Exercise directions >>
In the text about Amanda and her hair, why did her father ask her to take off her hijab after September 11th?

How a little trim goes a long way

Amanda used to wear hijab to represent her culture and Muslim faith. The hijab in Arabic means modesty, and by covering the hair, arms and legs and chest, it makes the statement that the person is modest.

“It’s just a way to represent myself and who I am because I can’t do it just by my looks, I don’t look Middle Eastern. It was kind of a mask in a way or a sign to show who I am. It was really empowering because people would approach me and say you don’t look Muslim, tell us about yourself, tell us about your religion. It was a way to communicate with the people and tell them who I was both verbally and non-verbally.”

Then September 11th happened and Amanda’s father asked her to take it off so she wouldn’t become a target.

When Amanda stopped wearing her hijab, it was obvious her hair style was in need of a fresh look. “It was down to my butt.”

Amanda’s hair was beautiful. But maintenence became a burden and she decided that it was time to try something new.

Amanda has even more daring plans for her hairstyle in the future.

Source data >>
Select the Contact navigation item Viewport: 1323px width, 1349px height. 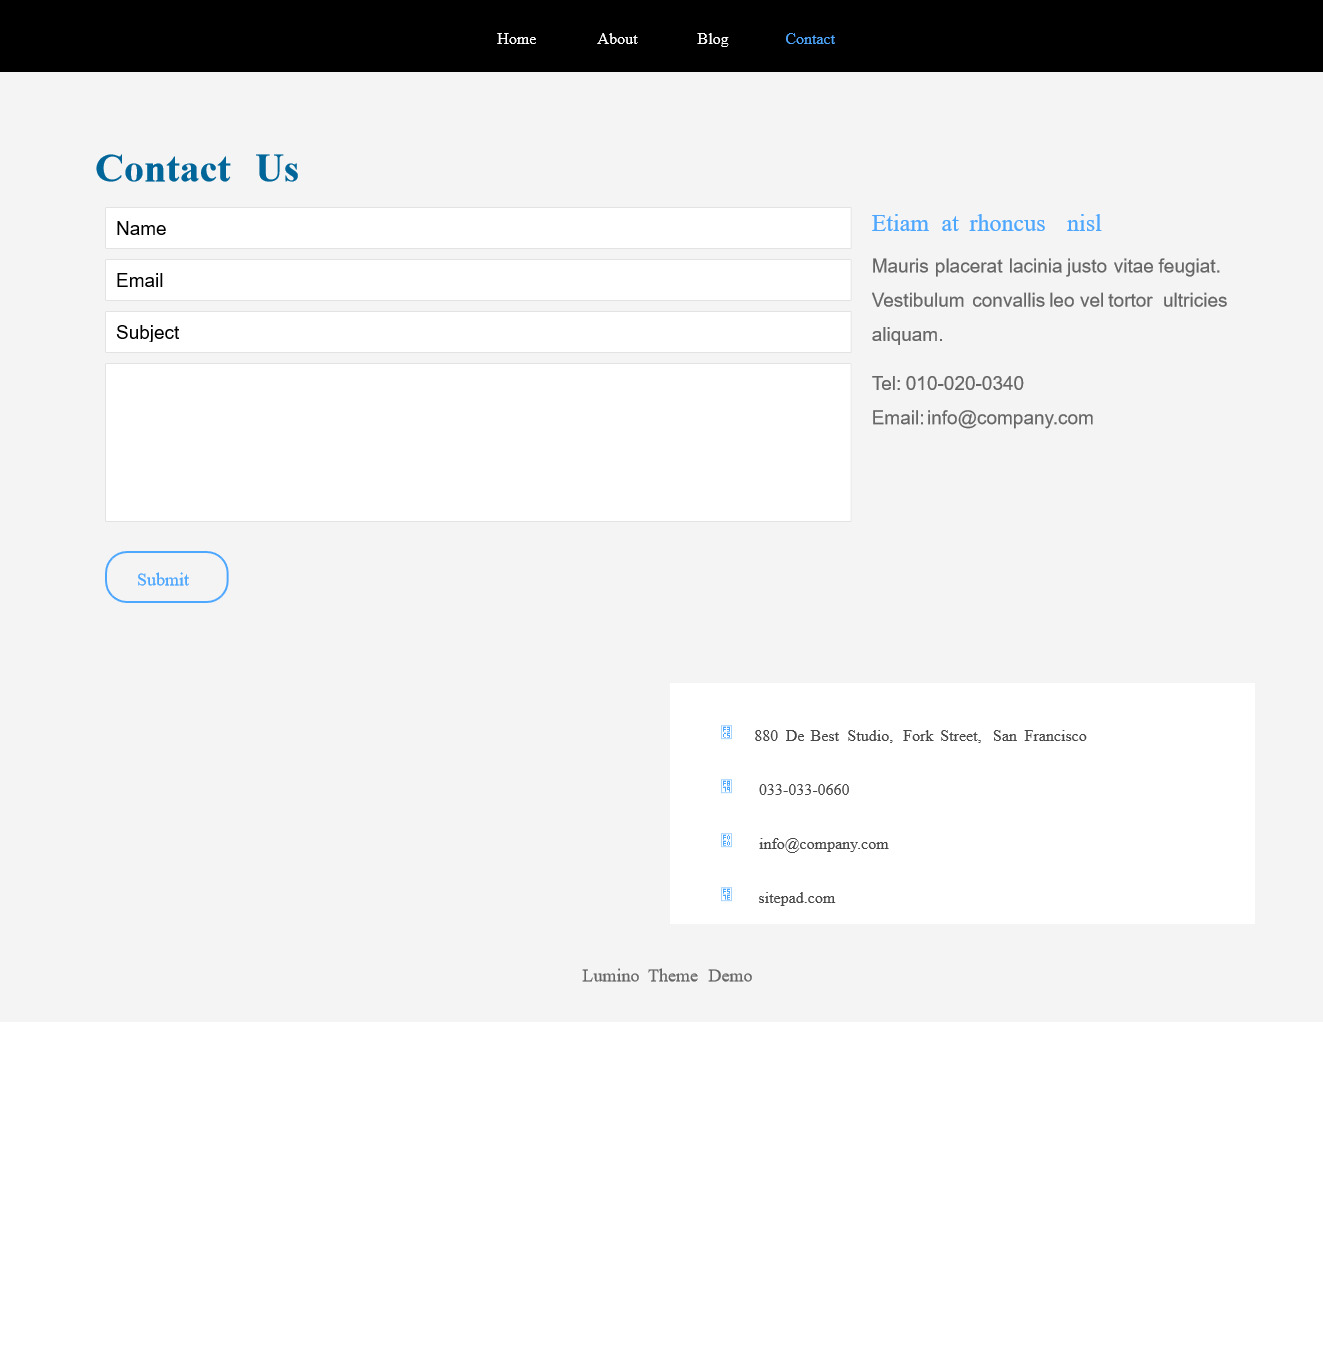[x=809, y=39]
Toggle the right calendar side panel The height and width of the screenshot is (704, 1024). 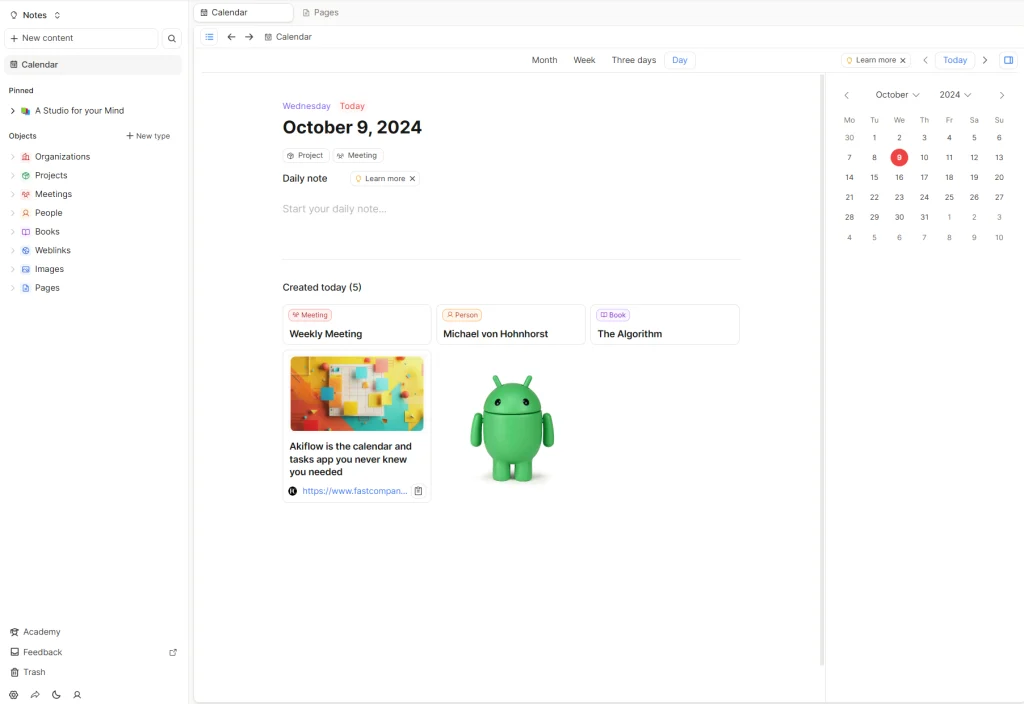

Response to the exercise >>
He asked her to take it off so she wouldn't become a target.